Authors: Author: Bruno Sommer Ferreira, Biotrend
About Biotrend
Biotrend is a research-based company offering advanced services in the area of industrial and marine biotechnology, specialised in the development, optimisation and scale-up of bioprocesses, often based on non-conventional microorganisms and industry-relevant renewable raw-materials. Biotrend operates a state-of-the art development lab and a bioprocessing pilot plant and performs the transition of processes to industrially relevant scales through access to facilities within its network of partners. Our advanced bioprocessing know-how has been serving clients from small biotech startups to global corporations from all across the world.

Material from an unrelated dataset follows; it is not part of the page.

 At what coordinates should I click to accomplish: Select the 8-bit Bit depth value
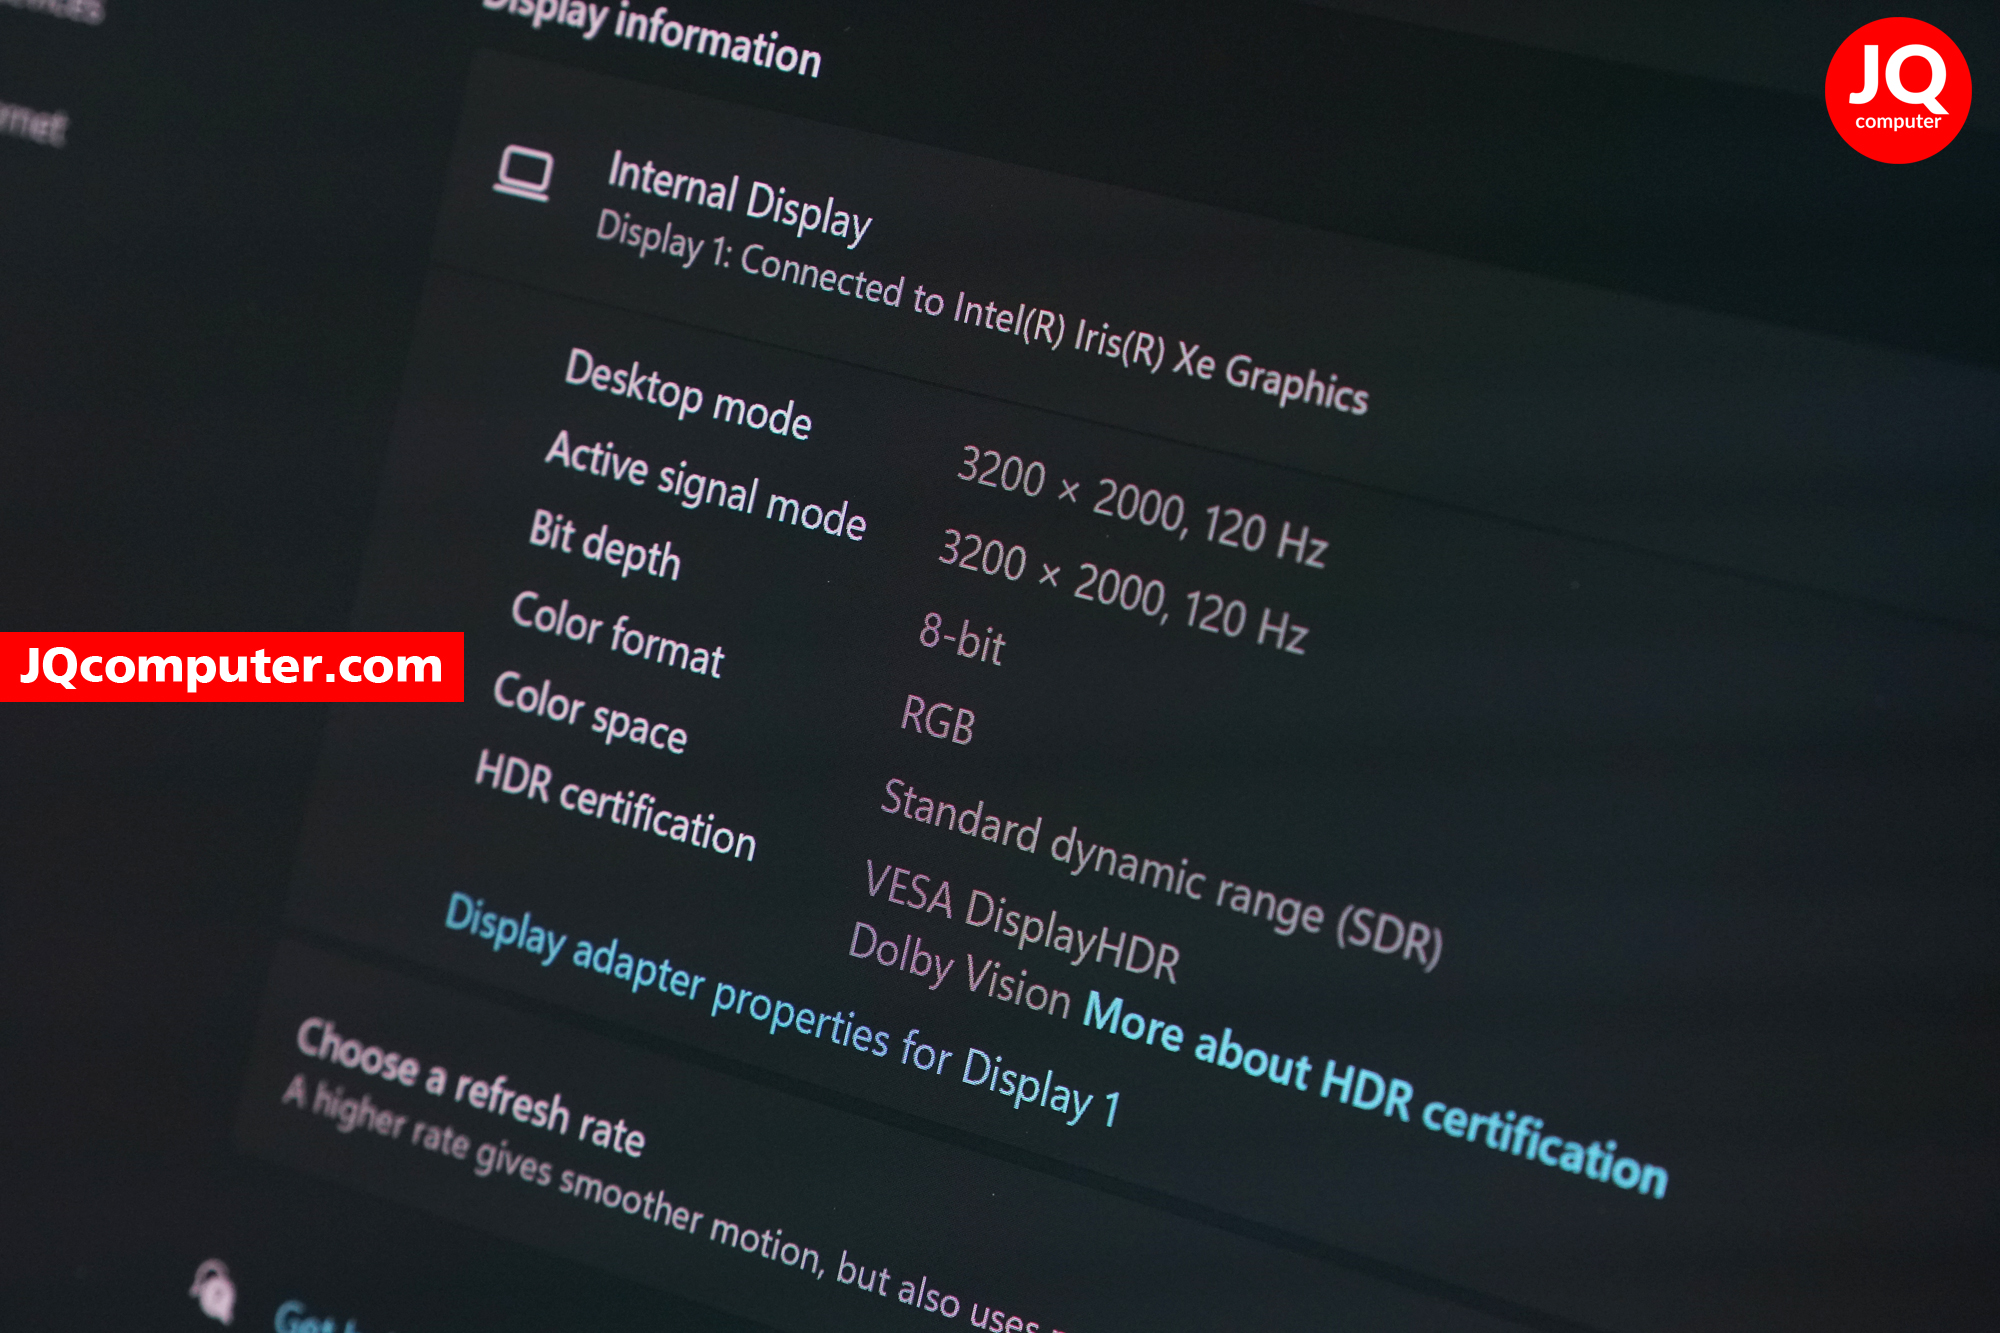click(962, 638)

Process optimization and scale-up
When proof of concept of a new process is obtained at lab scale and low TRL (technical readiness level), the next step is the process optimization in order to improve the productivity. This means, increasing the amount of product obtained per unit of equipment capacity and unit of time. Maximised productivity results in lower CapEx (capital expenditures) and OpEx (operating expenses) and hence contributes to the economic feasibility of the processes. Further, a process needs to be validated across successively higher scales, derisking it and making sure that it is robust enough to yield product with the required specifications without deviations from batch to batch at commercial scale. Biotrend’s capabilities have allowed deploying processes, based on renewable resources, to produce microbial biomass and extracts, industrial enzymes, biopesticides, biomaterials, chemicals and nutraceuticals, just to name a few.
Expertise in production of biopolyesters
Biotrend has more than a decade experience in the research on the production of biopolyesters from renewable raw materials, namely on the production of polyhydroxyalkanoates (PHAs) by naturally producing bacteria, using diverse raw materials. Priority has been given to the conversion of renewable raw materials that do not compete with the food and feed supply chain, focusing on industrial side-streams such as sugars obtained from lignocellulosic hydrolysates from pulp and paper and agro-industrial side-streams, glycerol from the biodiesel industry, and volatile fatty acids from the processing of the organic fraction of municipal solid waste and from anaerobic digestion leachates. For example, within the Bionanopolys project, sugar-rich hydrolysates produced from wood pulp were used by Biotrend as raw materials to produce poly-hydroxyalkanoates, that were extracted and purified to be used in formulations to produce films of biodegradable plastic materials.
Using different carbon sources and tuning the fermentation strategy implemented, it is possible to tailor the polymer properties from rigid to highly flexible and transparent materials. Different monomeric compositions and polymer molecular weight will determine different mechanical properties of the polymer. Additionally, Biotrend has developed intellectual property in the field of the extraction and purification of PHAs using an aqueous process, hence contributing to the increased sustainability of PHA production processes. The hence produced PHAs, with their wide range of properties, can be use in different applications, including, for example, composite materials for the automotive industry, components of multilayer food-packaging materials and mulch films for agriculture.
We thrive on our customer’s challenges
Biotrend is a partner of the Bionanopolys Open Innovation Test Bed (OITB) through which its expertise is put into use. Currently, Biotrend is helping the OITB client Algaesys in the scope of the open call test case “PHAs extraction from microalgae” with the aim to characterise PHA-containing biomass, obtained through the treatment of brewery effluents, and extract PHA from the client biomass using a proprietary aqueous PHA extraction method previously developed, optimised and patented by Biotrend.
Through its expertise, Biotrend serves the motivation of customers to contribute to the circular economy and reduce production costs by redirecting a carbon-rich secondary stream of their process to the production of biodegradable biopolyesters or to incorporate a bio-based and biodegradable biopolymer in their products, a far more environmentally friendly alternative than the fossil fuel-derived plastics.